About this exercise - Using the data below, set down every line from the one containing "Where should I" through the one containing "Task: Click the BACK button text", inclusive and unchanged. Pictures are to be skipped.

Material to process -
^^^^
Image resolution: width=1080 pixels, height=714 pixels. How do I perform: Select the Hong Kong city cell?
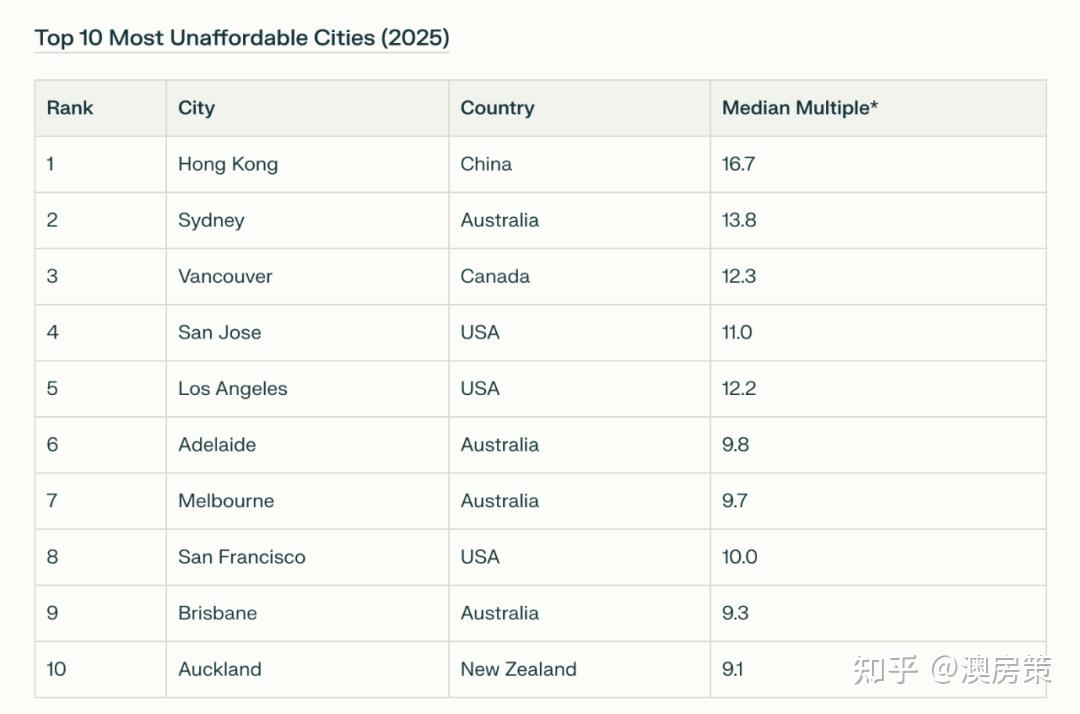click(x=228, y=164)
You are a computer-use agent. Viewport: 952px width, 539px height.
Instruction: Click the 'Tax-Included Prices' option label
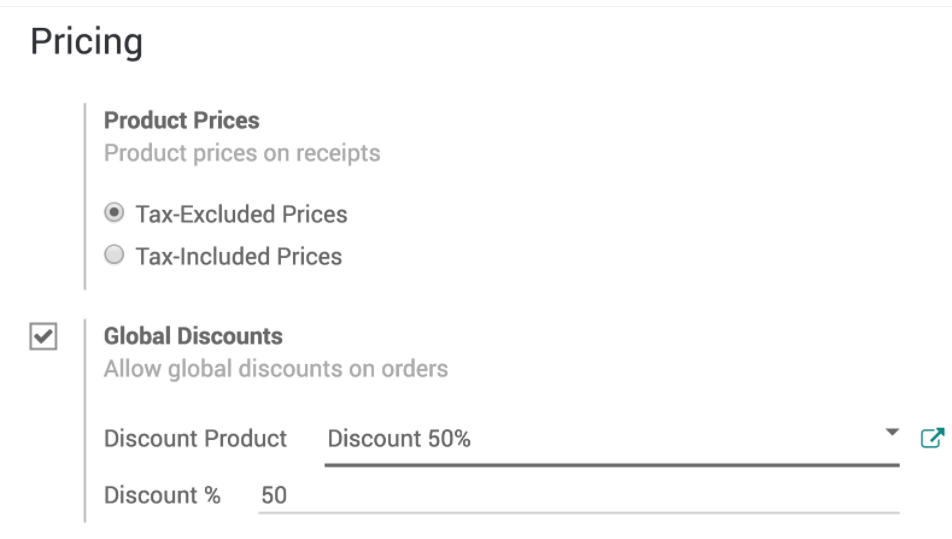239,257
^^^^
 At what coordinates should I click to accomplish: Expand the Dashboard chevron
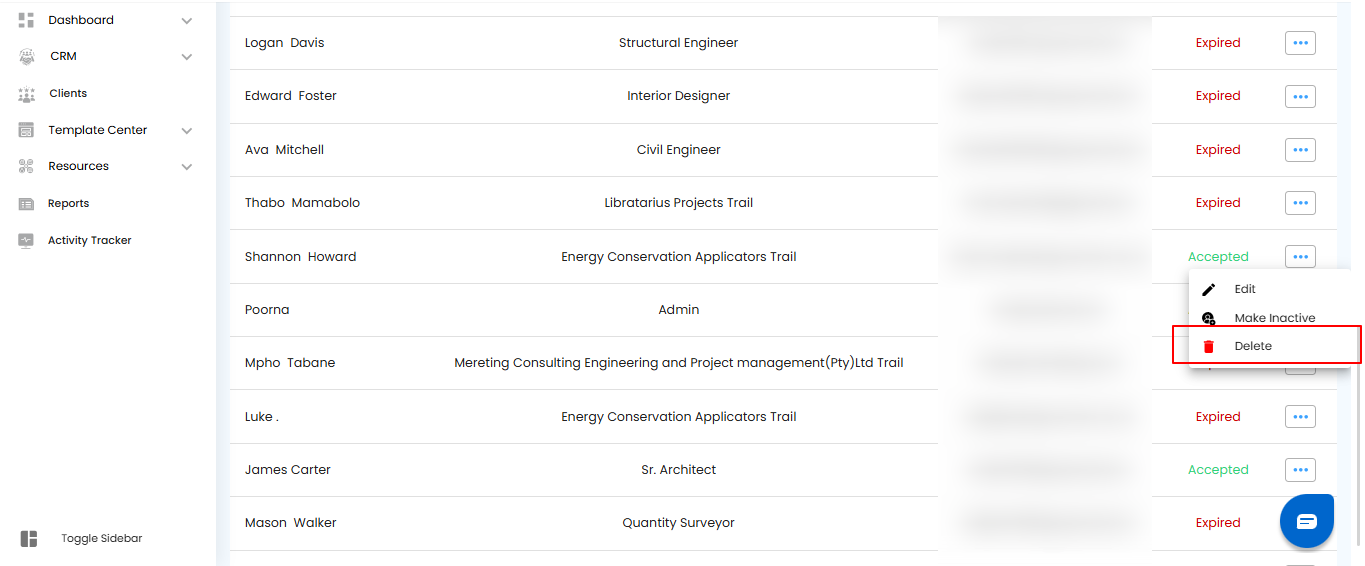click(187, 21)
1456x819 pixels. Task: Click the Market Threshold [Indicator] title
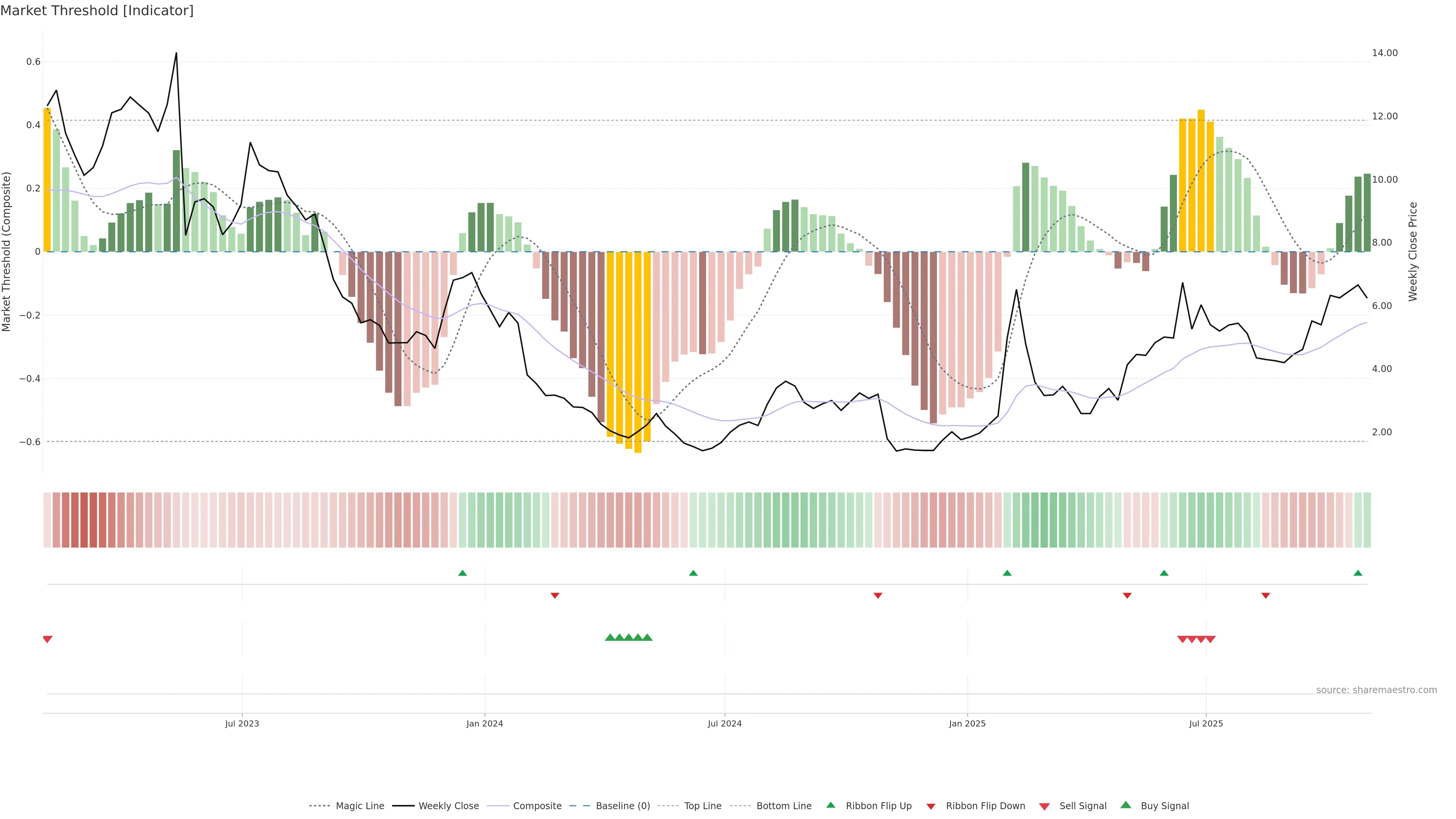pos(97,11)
^^^^
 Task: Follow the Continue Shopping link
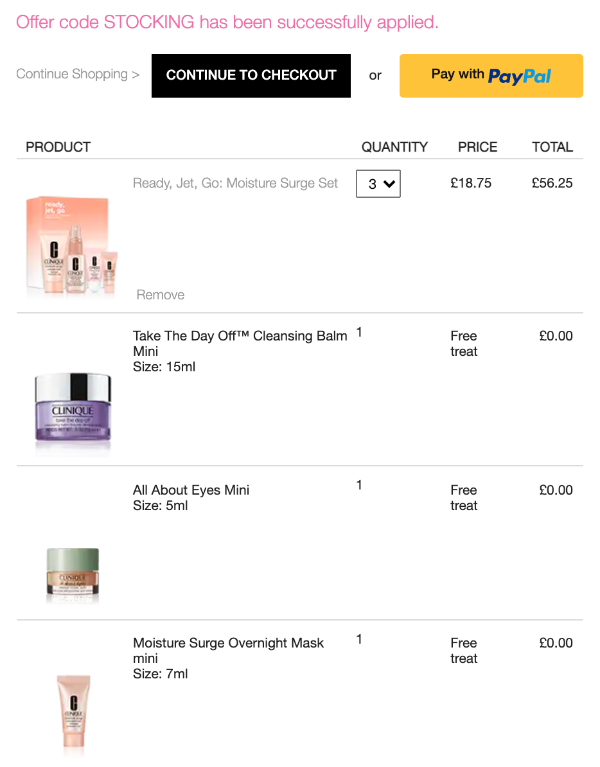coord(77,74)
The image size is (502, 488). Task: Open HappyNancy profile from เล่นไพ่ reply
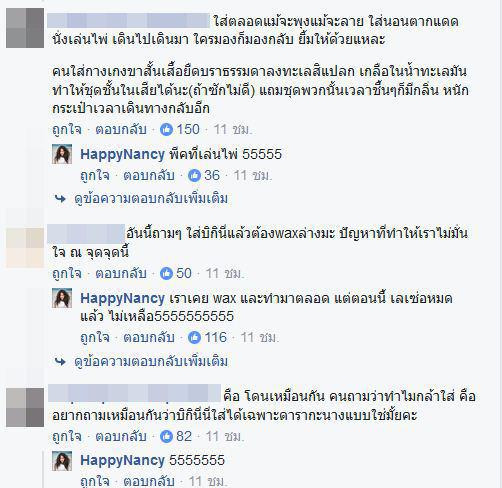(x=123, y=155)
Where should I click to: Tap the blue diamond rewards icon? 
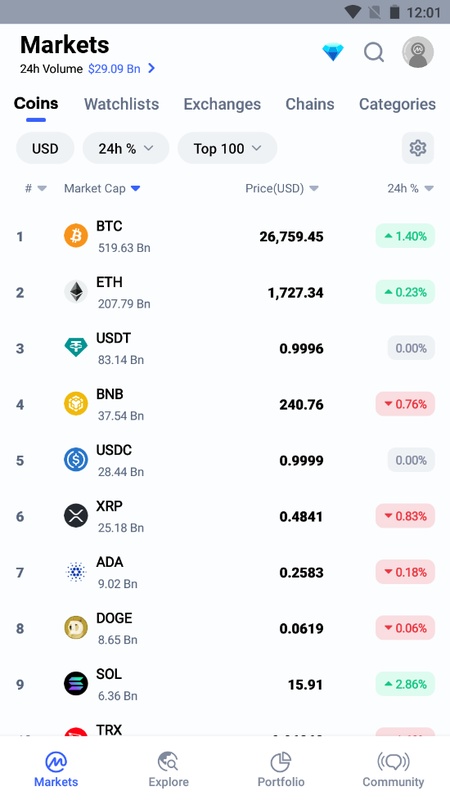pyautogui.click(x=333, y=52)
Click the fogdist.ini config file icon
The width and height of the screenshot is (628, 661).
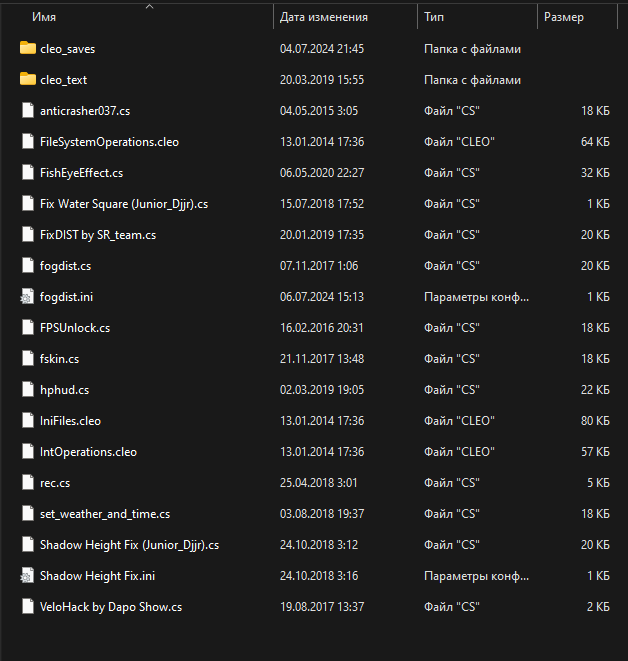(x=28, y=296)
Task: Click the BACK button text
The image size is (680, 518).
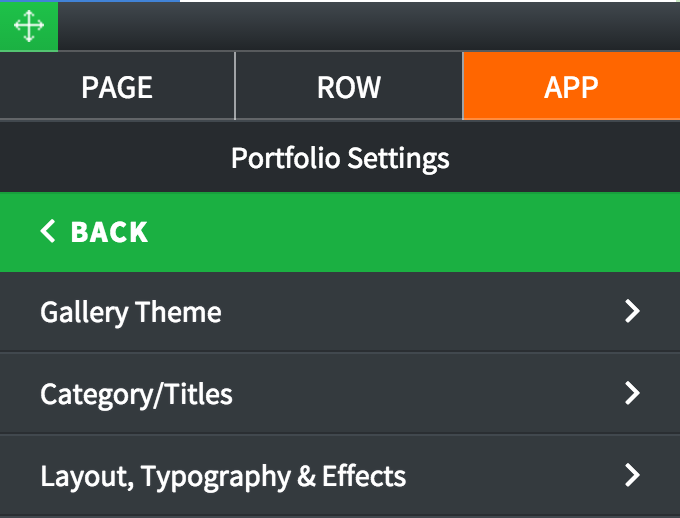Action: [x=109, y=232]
^^^^
Output -
Where should I click to: Tap the blue diamond rewards icon? 
pyautogui.click(x=333, y=52)
Click the fogdist.ini config file icon
The width and height of the screenshot is (628, 661).
(x=28, y=296)
Task: Click the BACK button text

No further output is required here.